How to Store Tortillas from the Market?
Store-bought tortillas are easy to store. All you have to do is keep them stored in a container when keeping inside the freezer or fridge.
Just ensure that the fridge and the freezer have constant temperature inside. If possible, cover them in aluminum foil before storing them in the fridge. If your tortilla has an open package, try resealing it before storing them. In case you can’t, opt for the freezer bags.
How to Store Homemade Tortillas?
Homemade tortillas are quite hard to store, especially because they are either sold warm or hot from the vendors. So, know that they last less than the store-bought options.
For this, you need to follow the steps mentioned.
- If your tortilla is warm, make sure you separate each of them and cool them down first. Avoid keeping the tortillas in a pile if they are warm or hot.
- The best way to cool them down is by using a soft cloth cover.
- Once they cool down completely, put them back into a pile. If possible, you can even wrap them in individual papers before storing them.
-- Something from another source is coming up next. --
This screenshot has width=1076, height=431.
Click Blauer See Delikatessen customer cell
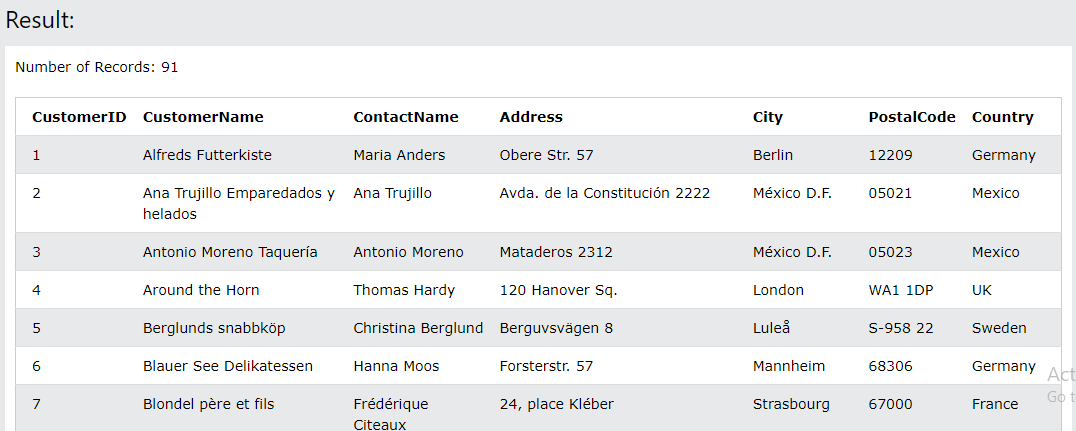tap(228, 366)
- Put every packed tortilla into an airtight container and store it in the freezer.
Do Tortillas Expire?
Yes, tortillas come with a specific shelf life. Store-bought tortillas tend to last longer in comparison to the homemade ones. So, if you have any type of tortilla lying around in your house, know for a fact that they come with an expiration date. The majority of them last for around a week on the kitchen counter, following which you’ll have to freeze them.
How Long Will Tortillas Last in the Fridge After Opened?
Tortillas tend to last for 4-5 weeks in the fridge after you have opened them. But, it is essential to store them the right way to prevent contamination with other foods in the fridge.
How Do You Keep Tortillas Fresh?
If you have some leftover tortillas that you want to eat in the week to come, you can always pack them up in a freezer bag and then keep them stored in a fridge. If you want to preserve them for longer than that, you can always freeze them in an airtight container.
Do Tortillas Need to Be Refrigerated After Opening?
For the most part, a pack of tortilla after it is opened should be refrigerated. Leaving it open on the counters can cause them to become stiff in texture and even grow molds because of the air outside. Have you ever tried reheating a burrito?
If you have always wondered about ways to preserve your extra leftover tortillas, I hope this article gives you all the insights you possibly need. Make sure that you follow the storage instructions for maximum safety and to prevent spoilage.